▶ Trecho para leitura
____

Sul 21
Por Rachel Duarte*
Há exatos 56 anos morria Getúlio Dornelles Vargas, o primeiro presidente brasileiro a ter uma visão dos direitos sociais das classes menos favorecidas. Sua longa permanência no poder ( 1930 a 1945 e de 1951 a 1954) tornou-o uma das personalidades mais marcantes da vida política nacional no século XX, e permitiu que se falasse em uma “Era Vargas”. No século seguinte, outro presidente foi eleito com a promessa de realizar um governo nacionalista e populista: Luiz Inácio Lula da Silva (PT). Em 120 anos de República, Lula foi o primeiro governante do país sem origens em escalões médios ou altos da sociedade.
Dos governantes pós-Vargas, Lula é o que mais se aproxima de seu legado social, de acordo com a professora do curso de Pós-Gradução em História da Unisinos, Eloísa Capovilla Ramos. “Eles não vêm do mesmo estrato social. Getúlio foi um grande latifundiário e Lula é um homem de origem humilde. Mas ambos tiveram preocupação com as questões trabalhistas. Getúlio foi mais do que preocupado, inclusive houve momentos em que ele se aproximou do que a população queria. Nesse sentido, Lula também é sensível. Ele ouve o povo. Vemos isso na melhoria do salário dos trabalhadores e no aumento do poder aquisitivo da população em geral”, ilustrou.
Segundo historiadores, foi no governo de Getúlio Vargas que o Estado cresceu em tamanho e em poder, e se tornou o principal responsável pelo processo de modernização do Brasil. Também nos oito anos do “lulismo” ocorreram importantes transformações, reforçando o potencial de desenvolvimento do país e tornando-o protagonista no cenário nacional.
Ambos lutaram pela soberania nacional e a preservação das fontes de energia do país. Em 3 de outubro de 1953, na gestão de Getúlio, foi criada a Petrobras. Os brasileiros haviam se unido na campanha “O petróleo é nosso”, para que a exploração das riquezas nacionais não caíssem em mãos estrangeiras. Em 2006, Lula criou o sistema de partilha de produção, a Petro-Sal. A estatal, que gerenciará a exploração do petróleo da camada pré-sal, amplia o controle do governo sobre as reservas.
A professora Capovilla alerta que as épocas vividas por Getúlio e Lula são diferentes. “O Brasil de 54 já não era o Brasil de 30″. Imagine a diferença de um século depois. Certamente Getúlio não atacaria os problemas que hoje Lula ataca”, diz. Para ela, cabe hoje aos historiadores “a missão de estudar se Lua conquistou, de fato, o reconhecimento internacional par ao Brasil”.

____

▶ Dados fornecidos

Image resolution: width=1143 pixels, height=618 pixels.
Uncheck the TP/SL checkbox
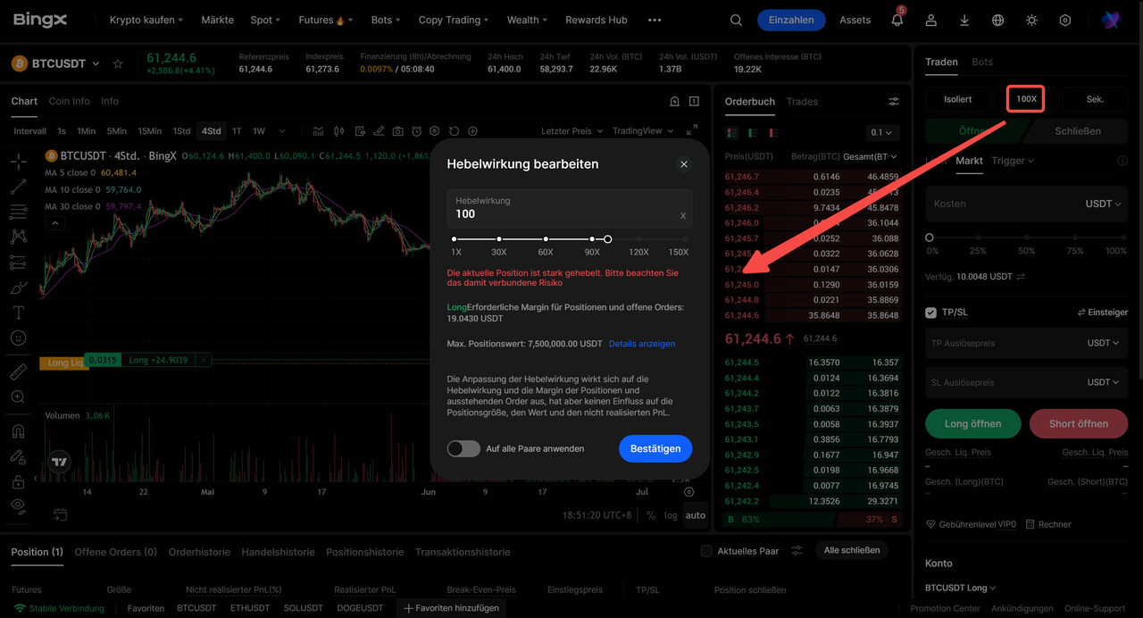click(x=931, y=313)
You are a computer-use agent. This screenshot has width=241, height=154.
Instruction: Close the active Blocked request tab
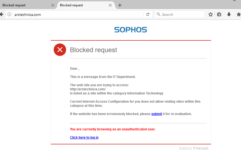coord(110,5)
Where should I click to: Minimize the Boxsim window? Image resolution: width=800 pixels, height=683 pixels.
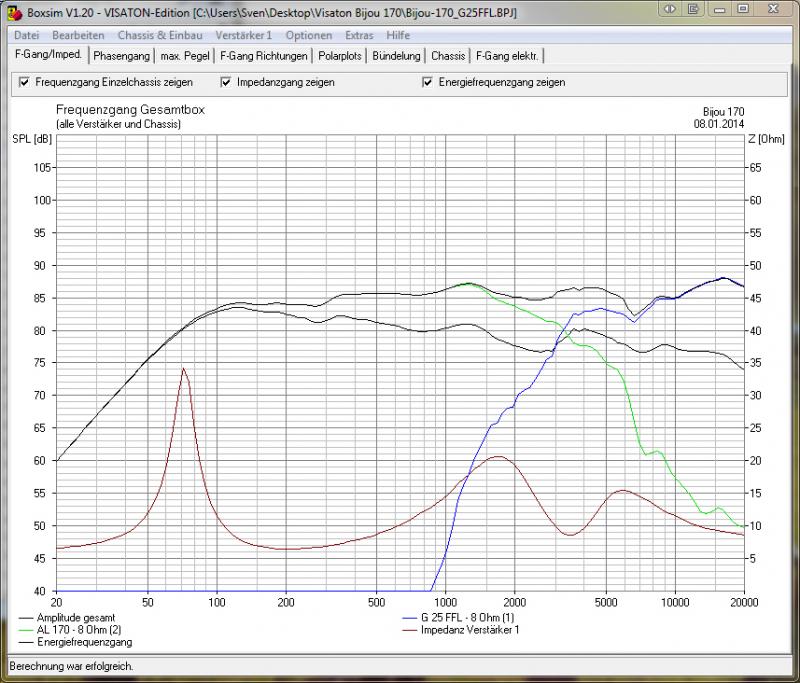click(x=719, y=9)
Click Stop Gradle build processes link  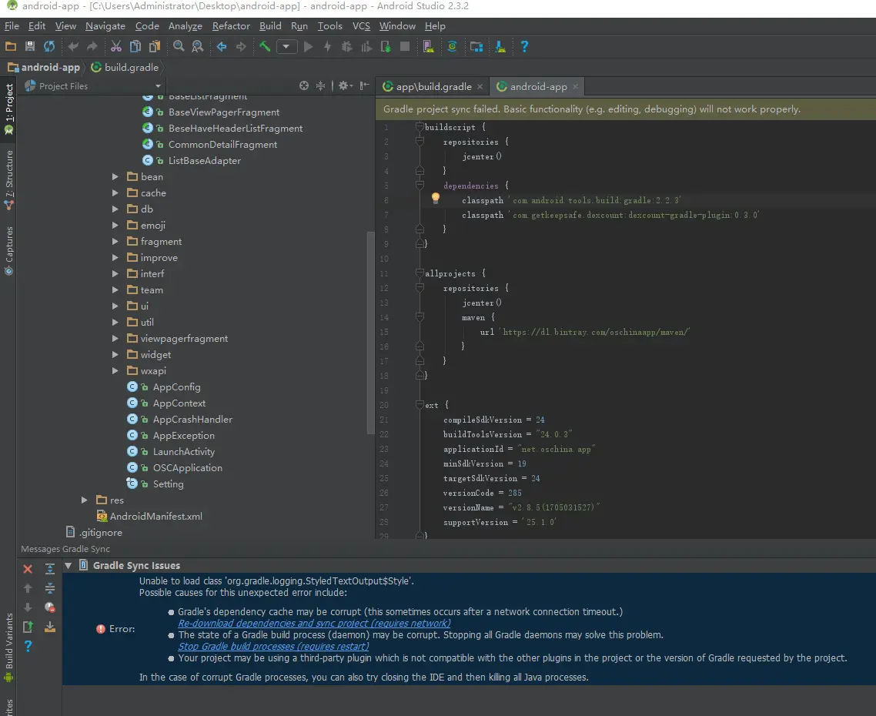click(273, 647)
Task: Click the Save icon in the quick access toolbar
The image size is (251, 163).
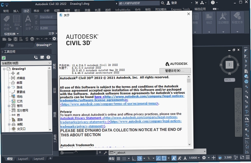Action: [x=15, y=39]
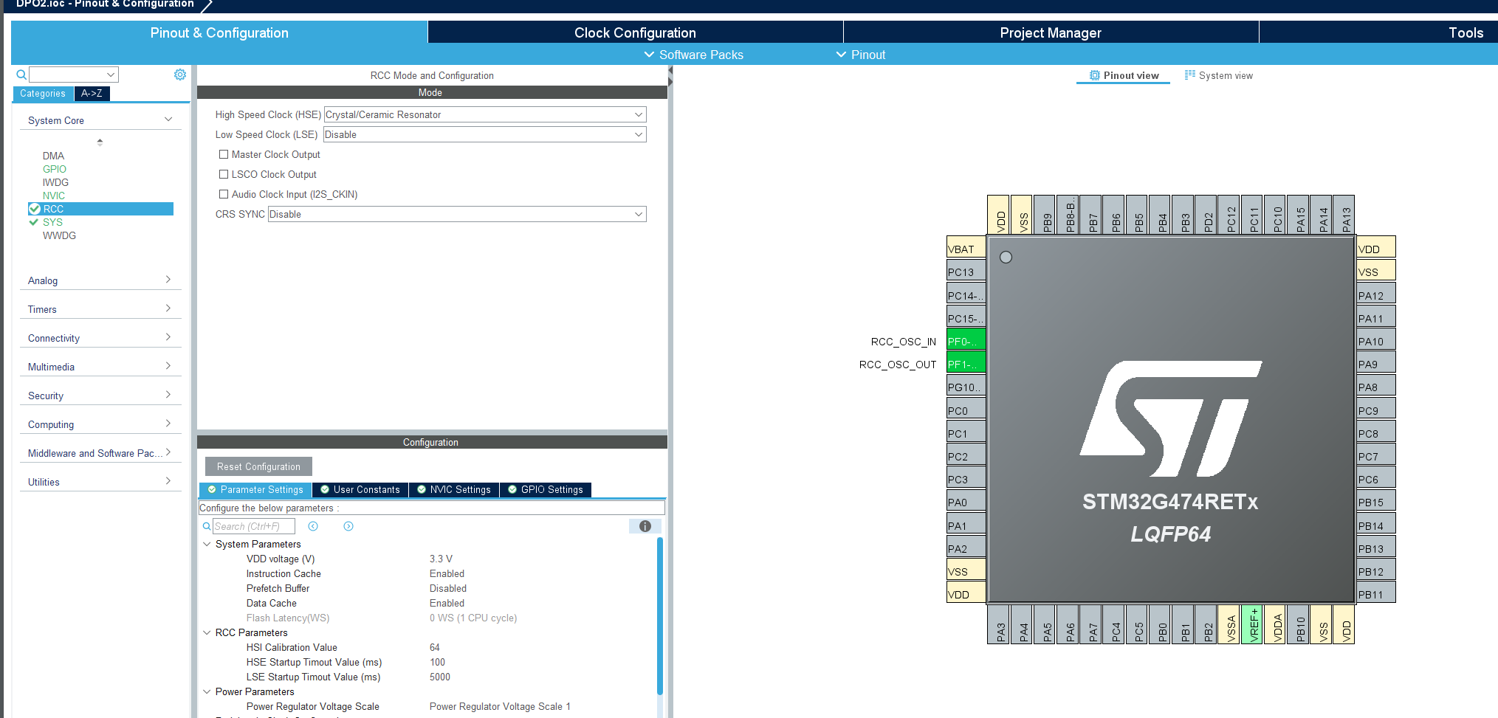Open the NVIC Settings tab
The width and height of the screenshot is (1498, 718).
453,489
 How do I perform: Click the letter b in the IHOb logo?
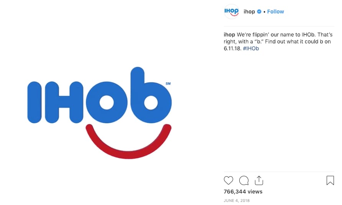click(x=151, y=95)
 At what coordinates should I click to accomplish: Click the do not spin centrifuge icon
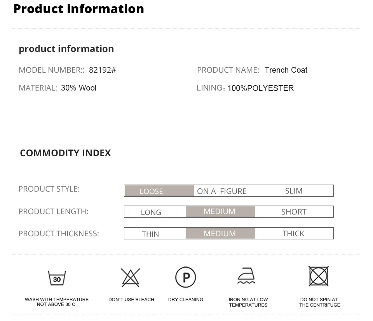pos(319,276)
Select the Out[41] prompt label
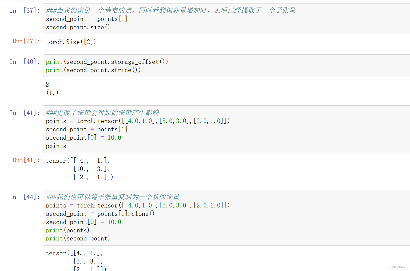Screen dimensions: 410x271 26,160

____

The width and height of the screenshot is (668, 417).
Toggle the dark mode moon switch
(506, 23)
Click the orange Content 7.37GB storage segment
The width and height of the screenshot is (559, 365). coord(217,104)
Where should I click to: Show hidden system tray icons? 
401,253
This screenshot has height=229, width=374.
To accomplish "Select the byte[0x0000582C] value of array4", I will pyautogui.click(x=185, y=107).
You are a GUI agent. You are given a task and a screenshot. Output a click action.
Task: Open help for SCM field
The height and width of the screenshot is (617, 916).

____

▶ Enunciado 1
Transcreva do texto sobre Getúlio Vargas e Lula a passagem que vai de "Segundo historiadores, foi" até "sobre as reservas.".
▶ Enunciado 2
Responda com base no texto sobre Getúlio Vargas e Lula:
(a) Há quantos anos Getúlio Vargas havia morrido, segundo o texto?
(b) Em que data foi criada a Petrobras?
(c) Que sistema Lula criou em 2006?

▶ Resultado do exercício 1
Segundo historiadores, foi no governo de Getúlio Vargas que o Estado cresceu em tamanho e em poder, e se tornou o principal responsável pelo processo de modernização do Brasil. Também nos oito anos do “lulismo” ocorreram importantes transformações, reforçando o potencial de desenvolvimento do país e tornando-o protagonista no cenário nacional.
Ambos lutaram pela soberania nacional e a preservação das fontes de energia do país. Em 3 de outubro de 1953, na gestão de Getúlio, foi criada a Petrobras. Os brasileiros haviam se unido na campanha “O petróleo é nosso”, para que a exploração das riquezas nacionais não caíssem em mãos estrangeiras. Em 2006, Lula criou o sistema de partilha de produção, a Petro-Sal. A estatal, que gerenciará a exploração do petróleo da camada pré-sal, amplia o controle do governo sobre as reservas.

▶ Resultado do exercício 2
(a) Há exatos 56 anos.
(b) Em 3 de outubro de 1953.
(c) O sistema de partilha de produção, a Petro-Sal.